(Entries on locating words and elements)
********

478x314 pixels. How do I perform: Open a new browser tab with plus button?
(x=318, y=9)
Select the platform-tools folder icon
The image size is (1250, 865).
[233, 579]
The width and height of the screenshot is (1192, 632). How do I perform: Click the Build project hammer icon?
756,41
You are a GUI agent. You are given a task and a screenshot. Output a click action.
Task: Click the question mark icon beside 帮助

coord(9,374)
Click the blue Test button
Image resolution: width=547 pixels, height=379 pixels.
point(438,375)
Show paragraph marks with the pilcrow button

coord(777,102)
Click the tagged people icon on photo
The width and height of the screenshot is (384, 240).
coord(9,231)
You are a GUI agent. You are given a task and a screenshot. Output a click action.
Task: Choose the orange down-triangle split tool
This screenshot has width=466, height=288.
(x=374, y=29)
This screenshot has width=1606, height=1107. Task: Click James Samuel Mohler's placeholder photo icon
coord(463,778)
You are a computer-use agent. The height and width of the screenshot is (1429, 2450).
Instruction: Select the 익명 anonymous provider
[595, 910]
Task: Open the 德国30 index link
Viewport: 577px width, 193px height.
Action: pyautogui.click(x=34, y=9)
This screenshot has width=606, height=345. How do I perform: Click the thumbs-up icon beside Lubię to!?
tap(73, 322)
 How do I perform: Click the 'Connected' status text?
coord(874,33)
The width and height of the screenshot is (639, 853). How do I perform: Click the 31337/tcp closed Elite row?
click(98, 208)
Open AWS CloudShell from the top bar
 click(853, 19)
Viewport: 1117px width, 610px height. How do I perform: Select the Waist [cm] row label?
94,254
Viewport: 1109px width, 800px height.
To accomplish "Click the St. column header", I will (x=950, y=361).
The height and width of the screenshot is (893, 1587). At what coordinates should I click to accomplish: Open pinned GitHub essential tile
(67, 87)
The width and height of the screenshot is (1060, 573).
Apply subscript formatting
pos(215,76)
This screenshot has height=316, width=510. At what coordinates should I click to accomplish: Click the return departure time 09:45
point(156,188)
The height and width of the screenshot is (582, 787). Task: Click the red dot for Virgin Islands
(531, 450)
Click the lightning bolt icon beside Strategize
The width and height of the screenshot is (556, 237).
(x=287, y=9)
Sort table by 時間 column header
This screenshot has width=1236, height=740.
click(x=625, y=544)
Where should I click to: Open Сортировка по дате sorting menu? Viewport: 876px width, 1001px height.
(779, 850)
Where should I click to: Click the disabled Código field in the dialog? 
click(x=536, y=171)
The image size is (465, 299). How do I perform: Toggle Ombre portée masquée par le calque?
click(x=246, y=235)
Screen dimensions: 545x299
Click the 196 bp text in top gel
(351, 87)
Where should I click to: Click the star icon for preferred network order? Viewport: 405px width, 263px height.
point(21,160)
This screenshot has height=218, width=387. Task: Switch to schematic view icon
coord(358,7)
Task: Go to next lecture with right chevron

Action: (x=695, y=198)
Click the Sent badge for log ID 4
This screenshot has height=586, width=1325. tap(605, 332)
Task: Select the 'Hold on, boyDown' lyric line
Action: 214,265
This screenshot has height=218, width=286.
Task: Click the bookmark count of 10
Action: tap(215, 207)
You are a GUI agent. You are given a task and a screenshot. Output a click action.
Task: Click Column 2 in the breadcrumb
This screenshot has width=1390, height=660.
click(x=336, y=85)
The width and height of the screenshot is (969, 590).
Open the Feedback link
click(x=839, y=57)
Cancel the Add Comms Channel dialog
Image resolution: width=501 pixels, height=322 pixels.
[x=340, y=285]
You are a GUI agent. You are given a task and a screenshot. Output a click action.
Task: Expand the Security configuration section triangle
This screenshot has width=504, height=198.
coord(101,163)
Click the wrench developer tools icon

********

◆ **WHAT NEEDS TO BE DONE**
Can you reproduce all of the data above verbatim, line by line and without any changes?

◆ **COMPLETED EXERCISE**
478x314 pixels. How do I perform: Open a new browser tab with plus button?
(x=318, y=9)
Select the platform-tools folder icon
The image size is (1250, 865).
[233, 579]
The width and height of the screenshot is (1192, 632). How do I perform: Click the Build project hammer icon?
756,41
You are a GUI agent. You are given a task and a screenshot. Output a click action.
Task: Click the question mark icon beside 帮助

coord(9,374)
Click the blue Test button
Image resolution: width=547 pixels, height=379 pixels.
point(438,375)
Show paragraph marks with the pilcrow button

coord(777,102)
Click the tagged people icon on photo
The width and height of the screenshot is (384, 240).
coord(9,231)
You are a GUI agent. You are given a task and a screenshot. Output a click action.
Task: Choose the orange down-triangle split tool
This screenshot has width=466, height=288.
(x=374, y=29)
This screenshot has width=1606, height=1107. Task: Click James Samuel Mohler's placeholder photo icon
coord(463,778)
You are a computer-use agent. The height and width of the screenshot is (1429, 2450).
Instruction: Select the 익명 anonymous provider
[595, 910]
Task: Open the 德国30 index link
Viewport: 577px width, 193px height.
Action: pyautogui.click(x=34, y=9)
This screenshot has width=606, height=345. How do I perform: Click the thumbs-up icon beside Lubię to!?
tap(73, 322)
 How do I perform: Click the 'Connected' status text?
coord(874,33)
The width and height of the screenshot is (639, 853). How do I perform: Click the 31337/tcp closed Elite row?
click(98, 208)
Open AWS CloudShell from the top bar
 click(853, 19)
Viewport: 1117px width, 610px height. How do I perform: Select the Waist [cm] row label?
94,254
Viewport: 1109px width, 800px height.
To accomplish "Click the St. column header", I will (x=950, y=361).
The height and width of the screenshot is (893, 1587). At what coordinates should I click to accomplish: Open pinned GitHub essential tile
(67, 87)
The width and height of the screenshot is (1060, 573).
Apply subscript formatting
pos(215,76)
This screenshot has height=316, width=510. At what coordinates should I click to accomplish: Click the return departure time 09:45
point(156,188)
The height and width of the screenshot is (582, 787). Task: Click the red dot for Virgin Islands
(531, 450)
Click the lightning bolt icon beside Strategize
The width and height of the screenshot is (556, 237).
(x=287, y=9)
Sort table by 時間 column header
This screenshot has width=1236, height=740.
click(x=625, y=544)
Where should I click to: Open Сортировка по дате sorting menu? Viewport: 876px width, 1001px height.
(779, 850)
Where should I click to: Click the disabled Código field in the dialog? 
click(x=536, y=171)
The image size is (465, 299). How do I perform: Toggle Ombre portée masquée par le calque?
click(x=246, y=235)
Screen dimensions: 545x299
Click the 196 bp text in top gel
(351, 87)
Where should I click to: Click the star icon for preferred network order? Viewport: 405px width, 263px height.
point(21,160)
This screenshot has height=218, width=387. Task: Switch to schematic view icon
coord(358,7)
Task: Go to next lecture with right chevron

Action: (x=695, y=198)
Click the Sent badge for log ID 4
This screenshot has height=586, width=1325. tap(605, 332)
Task: Select the 'Hold on, boyDown' lyric line
Action: 214,265
This screenshot has height=218, width=286.
Task: Click the bookmark count of 10
Action: tap(215, 207)
You are a GUI agent. You are given a task and a screenshot. Output a click action.
Task: Click Column 2 in the breadcrumb
This screenshot has width=1390, height=660.
click(x=336, y=85)
The width and height of the screenshot is (969, 590).
Open the Feedback link
click(x=839, y=57)
Cancel the Add Comms Channel dialog
Image resolution: width=501 pixels, height=322 pixels.
[x=340, y=285]
You are a GUI agent. You are given a task and a screenshot. Output a click action.
Task: Expand the Security configuration section triangle
This screenshot has width=504, height=198.
coord(101,163)
Click the wrench developer tools icon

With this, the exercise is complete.